§ **How to complete this task**:
The entire set of lines below should be copied exactly.

§ **Dataset records**:
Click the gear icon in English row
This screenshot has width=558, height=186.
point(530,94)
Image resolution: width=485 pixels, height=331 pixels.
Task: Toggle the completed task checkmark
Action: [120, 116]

§ **Written answer**:
Click the gear icon in English row
This screenshot has width=558, height=186.
point(530,94)
Image resolution: width=485 pixels, height=331 pixels.
Task: Toggle the completed task checkmark
Action: [120, 116]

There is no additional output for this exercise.